Exercise objective: Begin with the first line of the entries below and reproduce each line exactly, ending with the line that holds "The image size is (980, 517).".
[Supplied data — start]
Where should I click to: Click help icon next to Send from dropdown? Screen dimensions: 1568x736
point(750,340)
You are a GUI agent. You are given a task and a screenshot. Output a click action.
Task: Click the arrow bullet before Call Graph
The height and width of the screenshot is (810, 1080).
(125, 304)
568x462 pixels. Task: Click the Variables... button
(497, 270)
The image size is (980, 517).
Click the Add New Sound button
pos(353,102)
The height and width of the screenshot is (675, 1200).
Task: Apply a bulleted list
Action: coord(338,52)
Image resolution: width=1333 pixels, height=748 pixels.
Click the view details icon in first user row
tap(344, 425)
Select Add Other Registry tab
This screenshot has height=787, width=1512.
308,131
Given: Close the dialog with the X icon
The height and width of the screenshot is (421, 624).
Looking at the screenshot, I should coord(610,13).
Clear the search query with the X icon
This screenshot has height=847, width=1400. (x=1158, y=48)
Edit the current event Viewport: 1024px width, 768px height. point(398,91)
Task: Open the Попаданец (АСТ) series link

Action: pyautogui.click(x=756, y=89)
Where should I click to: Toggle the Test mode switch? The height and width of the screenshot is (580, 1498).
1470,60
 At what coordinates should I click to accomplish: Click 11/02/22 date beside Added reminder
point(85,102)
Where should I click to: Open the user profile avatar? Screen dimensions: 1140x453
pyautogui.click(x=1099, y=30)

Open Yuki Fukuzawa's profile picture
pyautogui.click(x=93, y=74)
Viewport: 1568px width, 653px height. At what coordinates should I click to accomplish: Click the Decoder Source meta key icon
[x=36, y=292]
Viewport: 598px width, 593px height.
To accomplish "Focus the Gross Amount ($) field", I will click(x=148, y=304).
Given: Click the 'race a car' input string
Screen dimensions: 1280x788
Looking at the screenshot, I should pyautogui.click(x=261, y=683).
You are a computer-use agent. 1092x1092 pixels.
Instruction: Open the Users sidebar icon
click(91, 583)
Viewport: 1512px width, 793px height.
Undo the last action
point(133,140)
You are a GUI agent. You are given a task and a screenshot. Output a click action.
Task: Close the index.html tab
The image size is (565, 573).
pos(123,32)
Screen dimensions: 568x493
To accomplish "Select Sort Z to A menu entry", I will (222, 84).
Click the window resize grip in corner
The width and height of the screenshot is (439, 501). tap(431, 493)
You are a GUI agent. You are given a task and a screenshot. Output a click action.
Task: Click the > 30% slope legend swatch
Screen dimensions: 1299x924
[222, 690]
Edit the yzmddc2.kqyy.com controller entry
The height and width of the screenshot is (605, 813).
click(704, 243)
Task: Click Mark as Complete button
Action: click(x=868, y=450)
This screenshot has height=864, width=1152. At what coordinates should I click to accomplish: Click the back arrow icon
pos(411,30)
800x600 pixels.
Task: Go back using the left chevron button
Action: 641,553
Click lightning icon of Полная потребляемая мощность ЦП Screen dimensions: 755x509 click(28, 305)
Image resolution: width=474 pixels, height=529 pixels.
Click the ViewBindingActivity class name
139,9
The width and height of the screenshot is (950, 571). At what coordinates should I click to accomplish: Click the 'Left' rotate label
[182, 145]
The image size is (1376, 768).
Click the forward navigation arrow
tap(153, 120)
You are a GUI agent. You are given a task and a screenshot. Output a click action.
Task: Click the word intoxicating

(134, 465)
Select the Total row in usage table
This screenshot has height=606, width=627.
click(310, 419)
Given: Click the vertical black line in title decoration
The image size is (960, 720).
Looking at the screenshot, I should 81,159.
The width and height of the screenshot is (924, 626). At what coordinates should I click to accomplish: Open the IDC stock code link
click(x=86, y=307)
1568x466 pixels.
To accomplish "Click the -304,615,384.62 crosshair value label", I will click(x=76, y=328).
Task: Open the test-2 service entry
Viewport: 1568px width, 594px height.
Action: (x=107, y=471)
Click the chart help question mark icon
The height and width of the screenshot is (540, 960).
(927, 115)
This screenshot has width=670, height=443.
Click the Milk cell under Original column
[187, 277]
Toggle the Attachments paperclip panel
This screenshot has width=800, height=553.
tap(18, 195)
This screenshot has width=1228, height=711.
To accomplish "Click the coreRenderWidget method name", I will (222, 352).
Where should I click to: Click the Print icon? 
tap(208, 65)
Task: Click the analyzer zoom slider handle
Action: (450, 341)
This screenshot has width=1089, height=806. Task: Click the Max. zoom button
[Supplied data — finish]
Exercise response:
Where should I click to: Click help icon next to Send from dropdown? Screen dimensions: 1568x736
point(750,340)
You are a GUI agent. You are given a task and a screenshot. Output a click action.
Task: Click the arrow bullet before Call Graph
The height and width of the screenshot is (810, 1080).
(125, 304)
568x462 pixels. Task: Click the Variables... button
(497, 270)
The image size is (980, 517).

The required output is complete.